#### [Exercise aim]
Retype the listing exactly; omit pictures.

#### [Data]

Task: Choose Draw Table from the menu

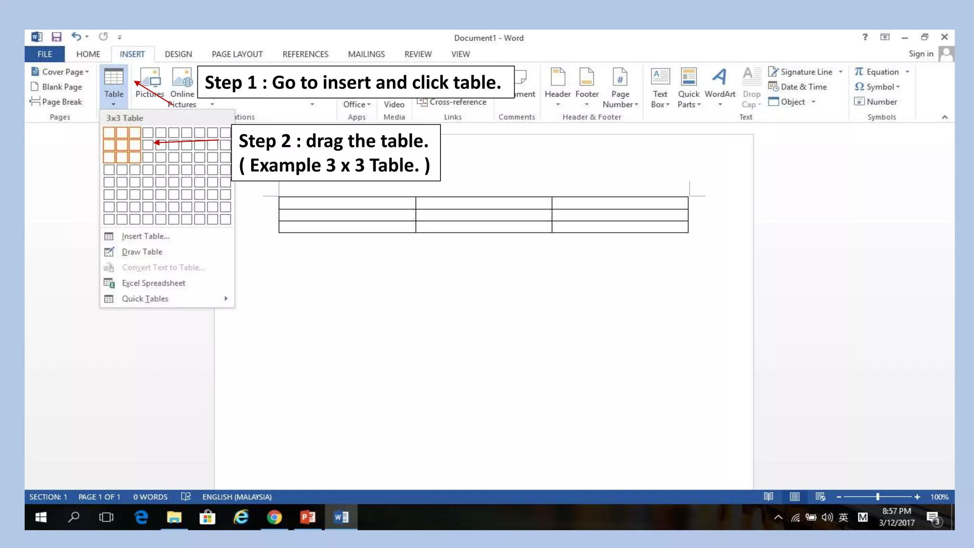Action: (x=142, y=252)
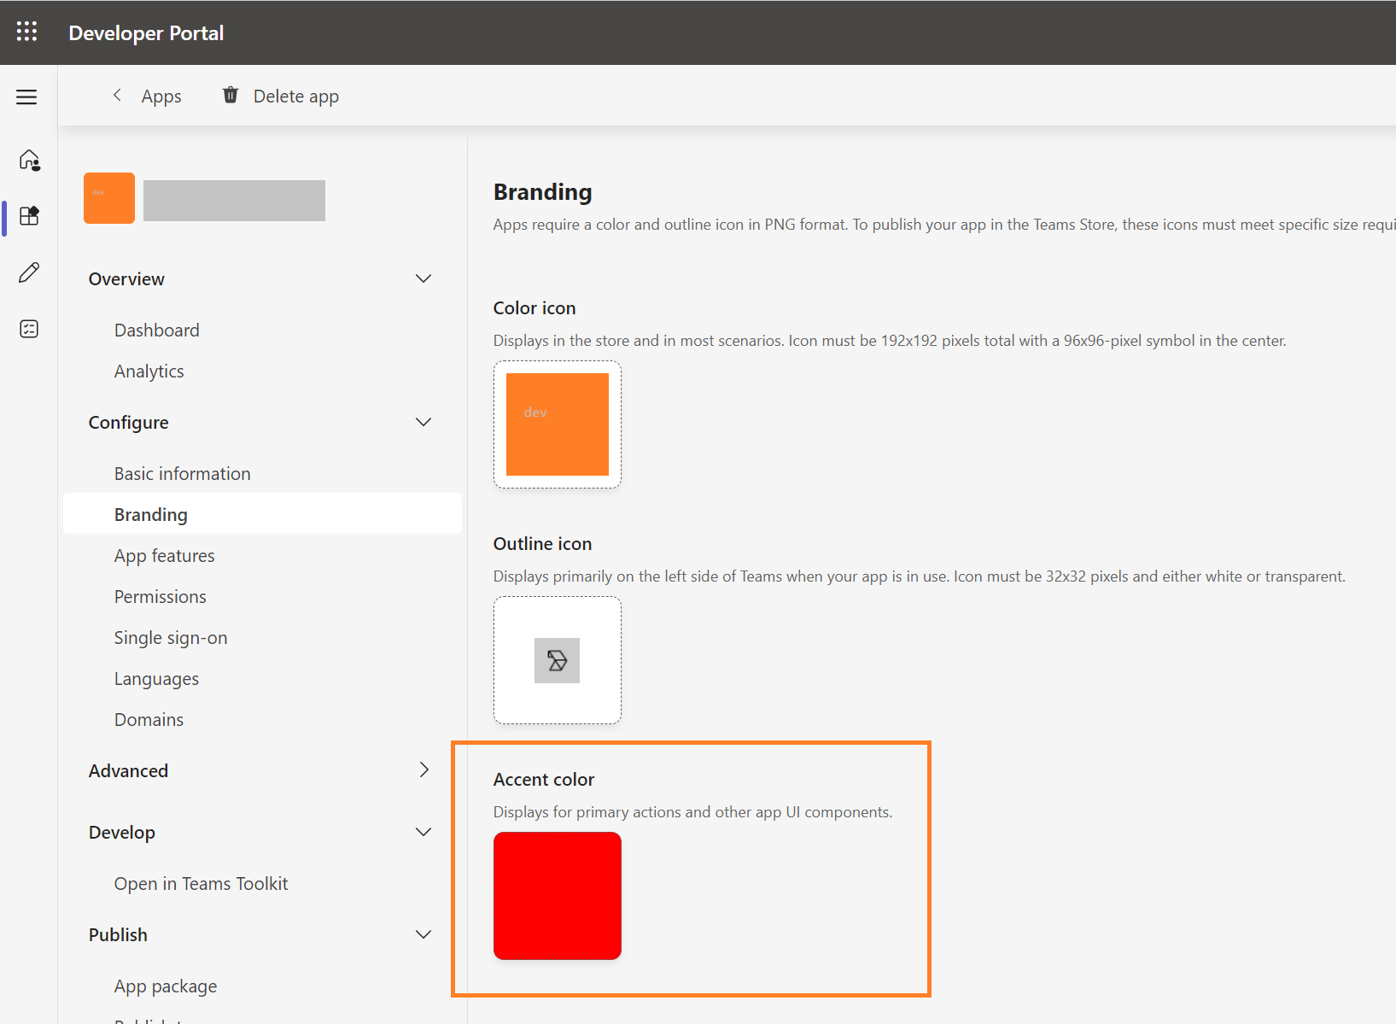
Task: Click the red Accent color swatch
Action: point(557,895)
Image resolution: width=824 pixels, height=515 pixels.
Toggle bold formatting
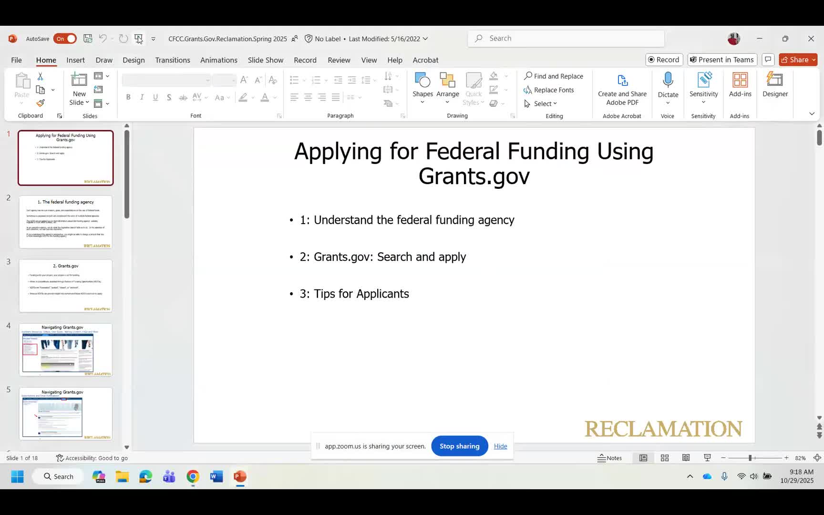(128, 97)
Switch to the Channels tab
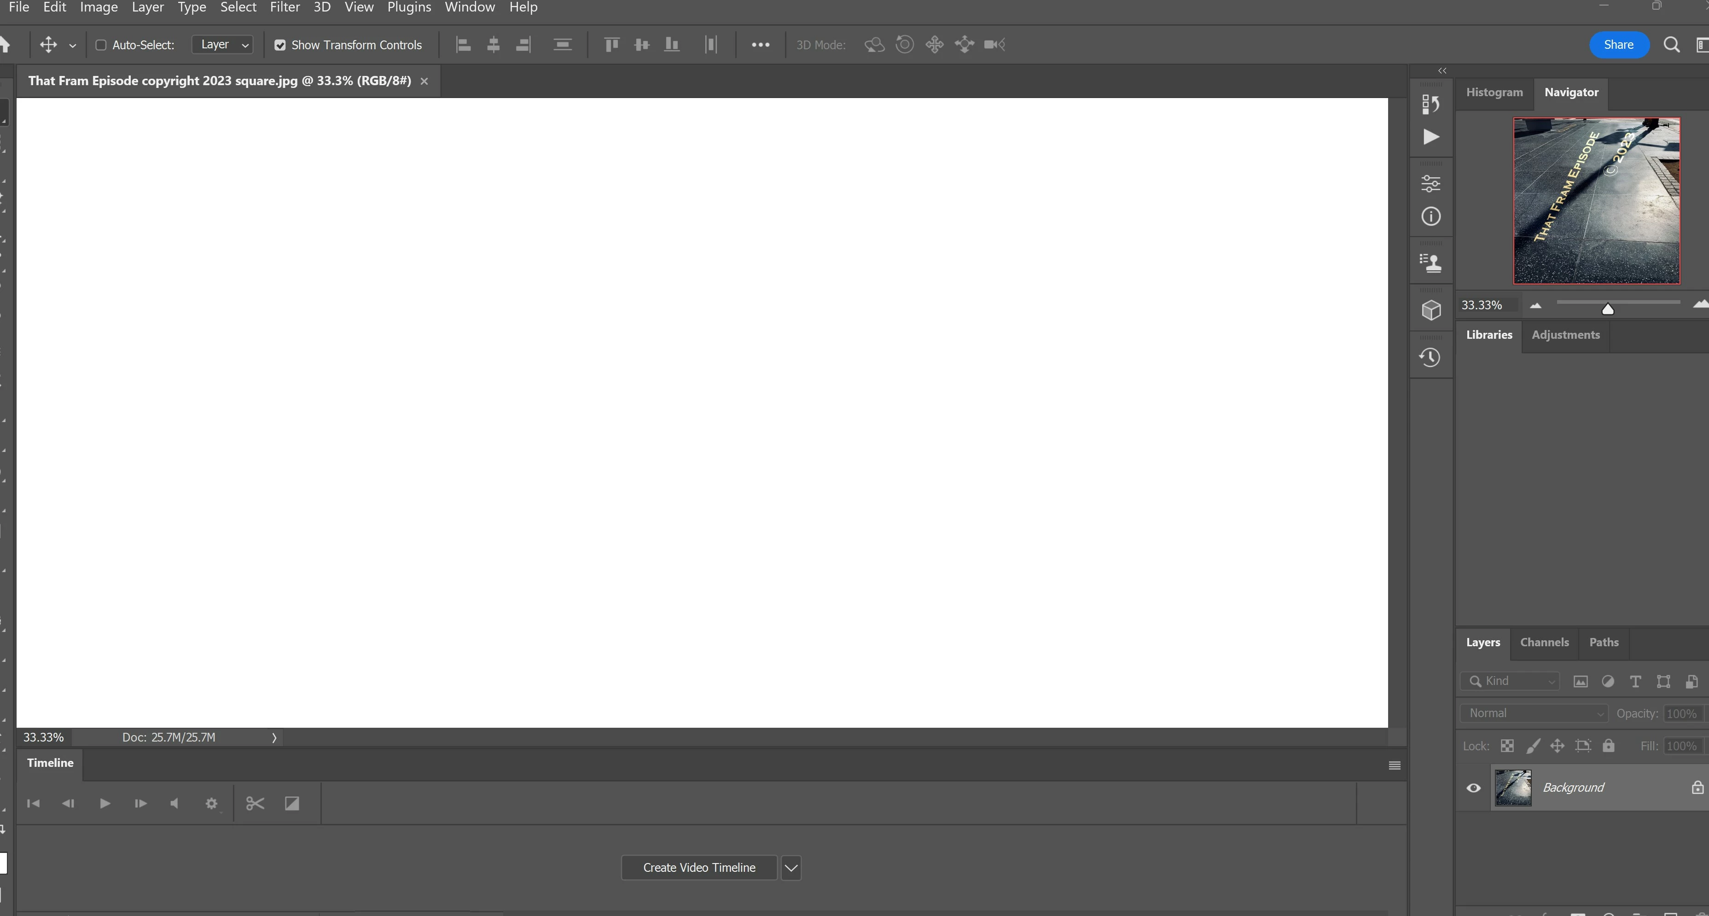The width and height of the screenshot is (1709, 916). click(1544, 642)
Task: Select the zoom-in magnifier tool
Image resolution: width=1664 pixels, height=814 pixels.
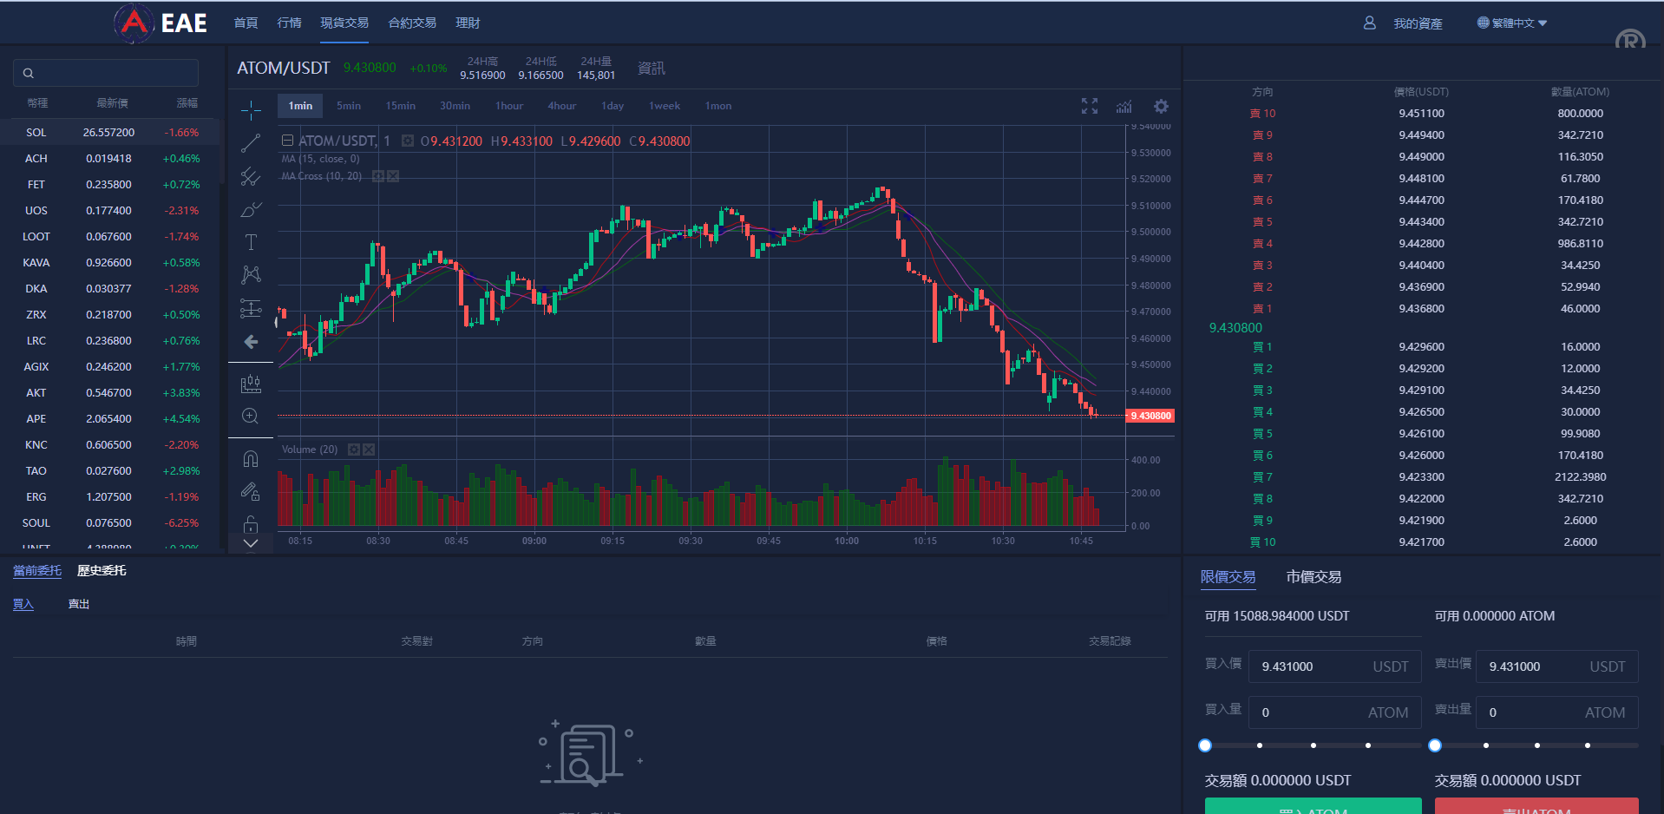Action: point(251,416)
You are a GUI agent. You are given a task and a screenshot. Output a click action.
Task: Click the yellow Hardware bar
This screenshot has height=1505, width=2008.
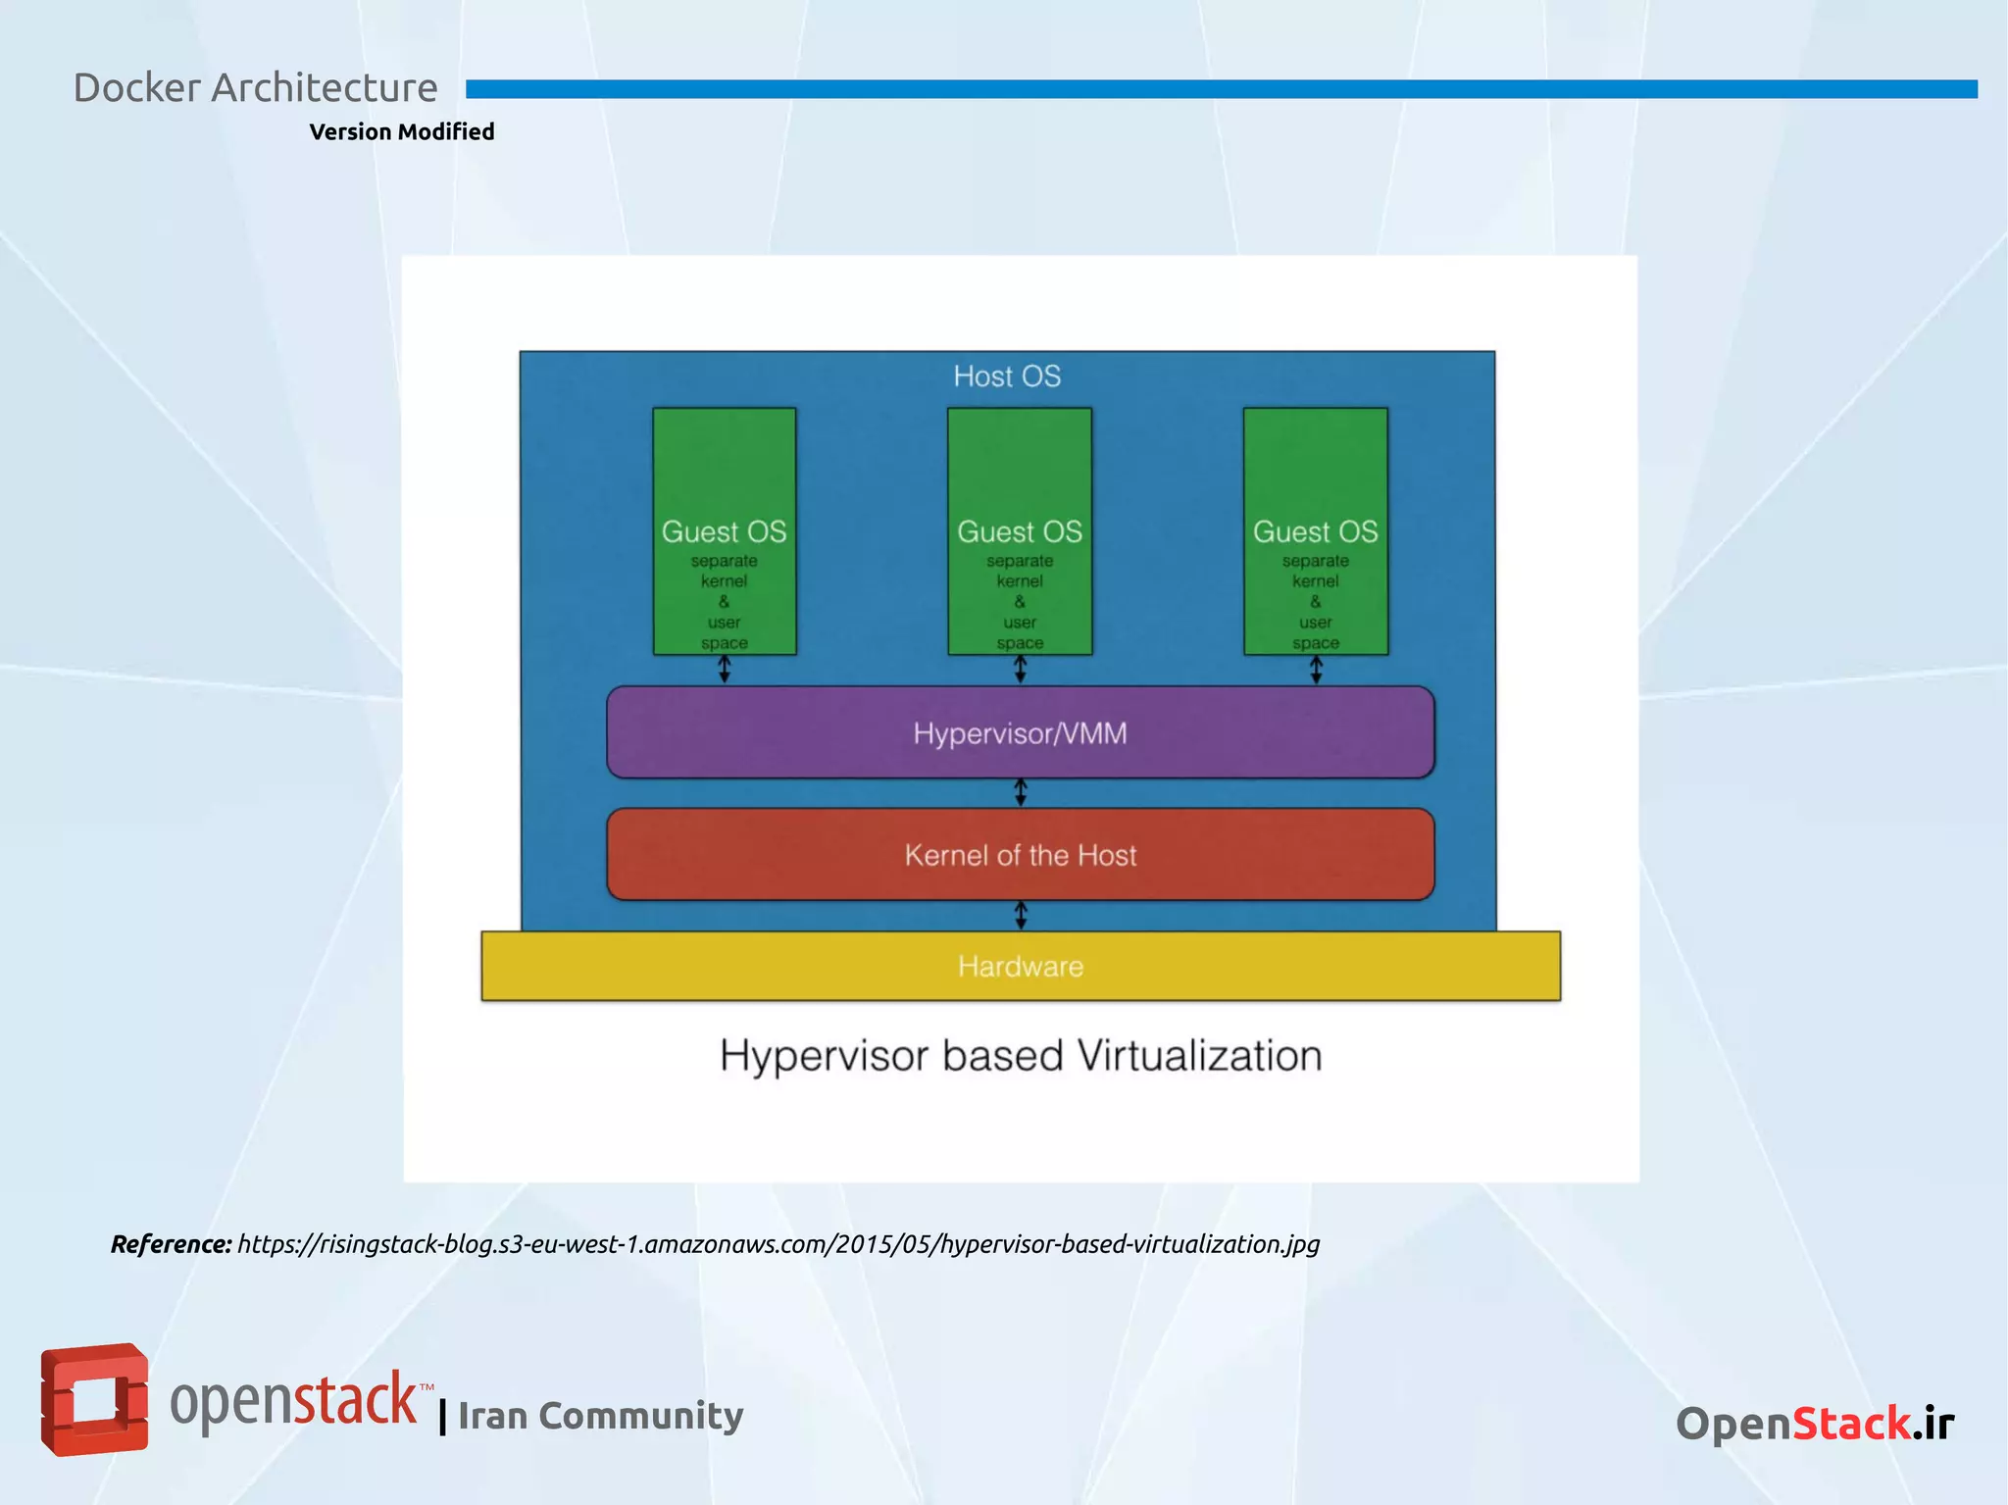coord(1020,966)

#### [Expected output]
Task: Choose Draw Table from the menu

Action: (x=142, y=252)
Task: Click the red Accent color swatch
Action: point(557,895)
Image resolution: width=824 pixels, height=515 pixels.
Toggle bold formatting
(128, 97)
Switch to the Channels tab
The width and height of the screenshot is (1709, 916). click(1544, 642)
Task: Select the zoom-in magnifier tool
Image resolution: width=1664 pixels, height=814 pixels.
Action: point(251,416)
You are a GUI agent. You are given a task and a screenshot. Output a click action.
Task: Click the yellow Hardware bar
This screenshot has height=1505, width=2008.
coord(1020,966)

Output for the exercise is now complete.